Si sta così consumando la tragedia di un capo con la velleità di esercitare una potestà assoluta di comando che si tramuta d’un colpo in uno zimbello un po’ ridicolo per la sua condotta sempre ricattabile. Non può più governare il cavaliere, ma ciò non significa che non abbia ancora le risorse estreme per nuocere. Il segreto del berlusconismo era la singolare e completa coincidenza tra la condotta irregolare dei vertici del potere e dei signori del denaro e l’immaginario profondo dei bassifondi della società. Gli ideologi del berlusconismo oltre al denaro come ideologia di se stesso sono stati non a caso Fede, Mora e Signorini, la De Filippi. La politica ridotta a narrazione festosa e sensuale ha finora unito in una simbiosi totale i vizi privati del potere e i sogni del pubblico spoliticizzato attratto dalle metafore del denaro e dalle sfrenate simbologie del desiderio. Questo è il populismo di massa sprigionato dal cavaliere e dai suoi incanti.

Attorno a Berlusconi ora restano pochi soldati fedeli. Anche gli atei devoti scesi in una donchisciottesca lotta santa contro l’islam ora sono costretti ad acrobazie spericolate e vanno alla improbabile ricerca di un qualche diritto del sultano a costruire un proprio harem. La caduta del capo è oramai inarrestabile. In condizioni come le attuali, con il prestigio del paese che precipita al livello del fango, in nazioni in via di sviluppo (ma l’Italia del “secondo ventennio” è ancora un paese che ha diritto a ritenersi civile secondo i canoni minimi delle economie di mercato e dello Stato di diritto?) sono di solito i vertici militari, ossia la porzione più moderna e occidentale dell’élite, a sollecitare il capo a togliere subito il disturbo.

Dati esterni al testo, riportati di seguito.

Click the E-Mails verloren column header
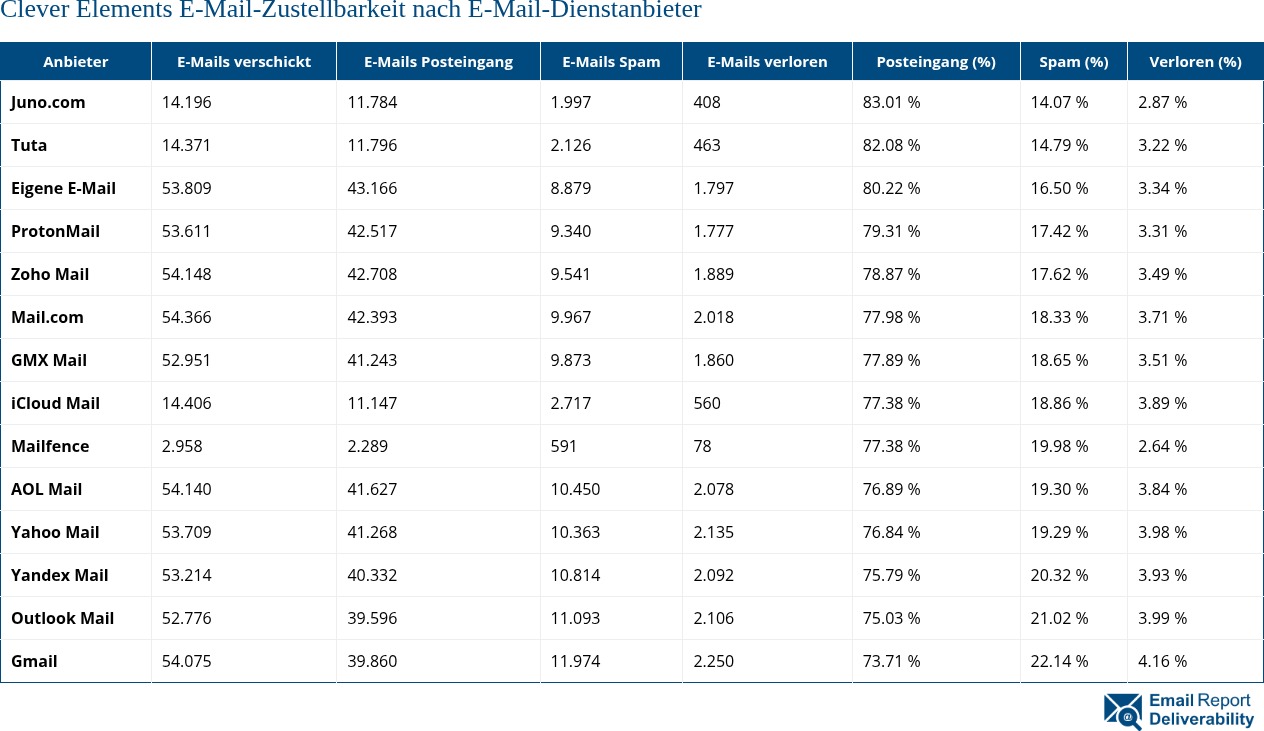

Come sostituire Berlusconi? E’ chiaro che c’è oggi una grave emergenza nazionale. Le classi dirigenti che sostengono il governo (ma ce ne sono ancora di classi dirigenti in un parlamento di nominati?) dovrebbero loro staccare la spina. Non lo faranno, anche se la Lega, che non è un partito di plastica ma raccoglie fette di popolo reale, non è detto che sia disponibile al sostegno fino alle prove di supplizio. L’opposizione e il sindacato devono essere pronti ad affrontare una prova che potrebbe anche assumere i colori del dramma.